The media have played a major role in handing terrorism this victory of acceptability. Qatari-based Al Jazeera television, for example, is still providing Sheikh Yusuf Al-Qaradawi hours of free air time each week to spew his hateful interpretation of the Koran, authorize suicide bombing, and call for jihad against Jews and Americans.

Then came the August 2008 birthday of Samir Kuntar, the unrepentant killer who, in 1979, smashed the head of a four-year-old Israeli girl with his rifle after killing her father before her eyes. Al Jazeera elevated Kuntar to heroic heights with orchestras, fireworks and sword dances, presenting him to 50 million viewers as Arab society's role model. No mainstream Western media outlet dared to expose Al Jazeera efforts to warp its young viewers into the likes of Kuntar. Al Jazeera's management continues to receive royal treatment in all major press clubs.

Some American pundits and TV anchors didn't seem much different from Al Jazeera in their analysis of the recent war in Gaza. Bill Moyers was quick to lend Hamas legitimacy as a "resistance" movement, together with honorary membership in PBS's imaginary "cycle of violence." In his Jan. 9 TV show, Mr. Moyers explained to his viewers that "each [side] greases the cycle of violence, as one man's terrorism becomes another's resistance to oppression." He then stated -- without blushing -- that for readers of the Hebrew Bible "God-soaked violence became genetically coded." The "cycle of violence" platitude allows analysts to empower terror with the guise of reciprocity, and, amazingly, indict terror's victims for violence as immutable as DNA.

When we ask ourselves what it is about the American psyche that enables genocidal organizations like Hamas -- the charter of which would offend every neuron in our brains -- to become tolerated in public discourse, we should take a hard look at our universities and the way they are currently being manipulated by terrorist sympathizers.

At my own university, UCLA, a symposium last week on human rights turned into a Hamas recruitment rally by a clever academic gimmick. The director of the Center for Near East Studies carefully selected only Israel bashers for the panel, each of whom concluded that the Jewish state is the greatest criminal in human history.
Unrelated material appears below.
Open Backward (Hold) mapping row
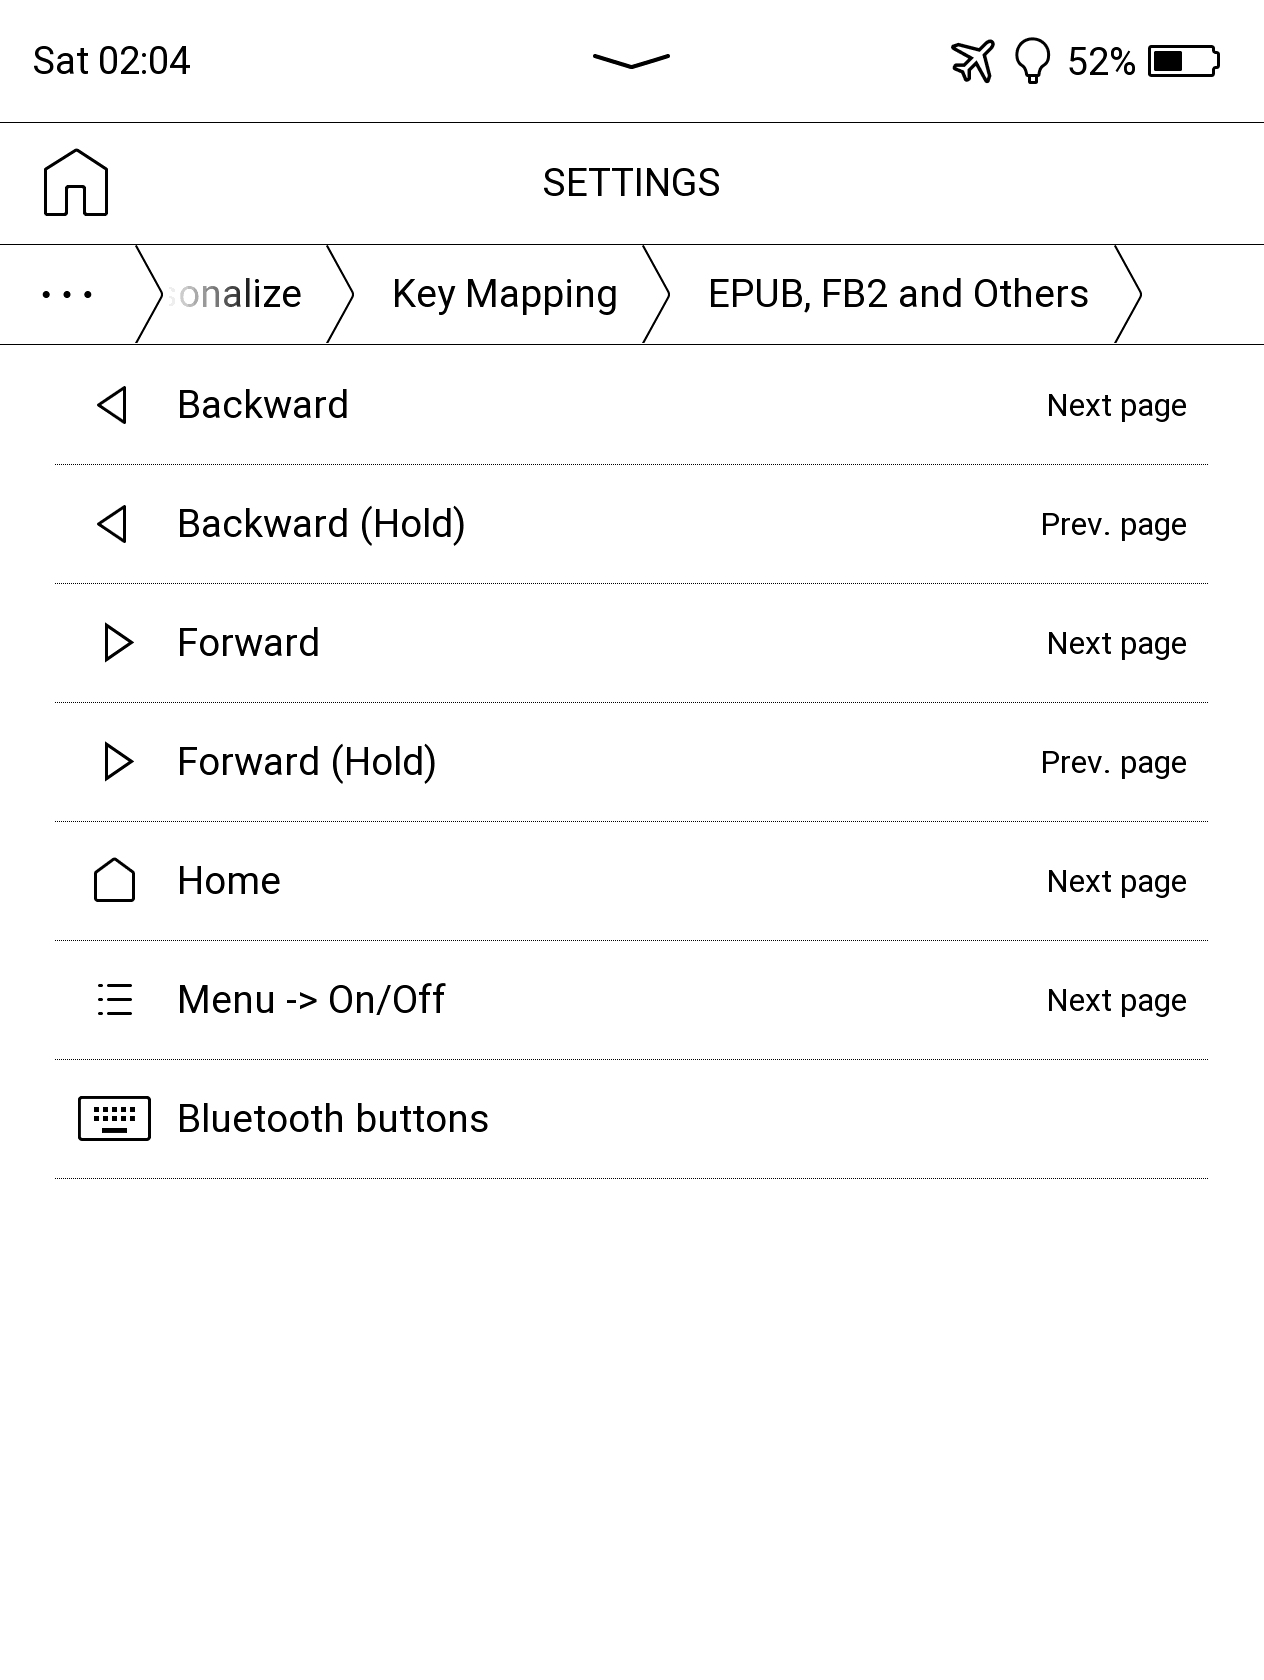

The primary purpose of the event was evident the morning after, when unsuspecting, uninvolved students read an article in the campus newspaper titled, "Scholars say: Israel is in violation of human rights in Gaza," to which the good name of the University of California was attached. This is where Hamas scored its main triumph -- another inch of academic respectability, another inroad into Western minds.

Danny's picture is hanging just in front of me, his warm smile as reassuring as ever. But I find it hard to look him straight in the eyes and say: You did not die in vain.

Mr. Pearl, a professor of computer science at UCLA, is president of the Daniel Pearl Foundation, founded in memory of his son to promote cross-cultural understanding.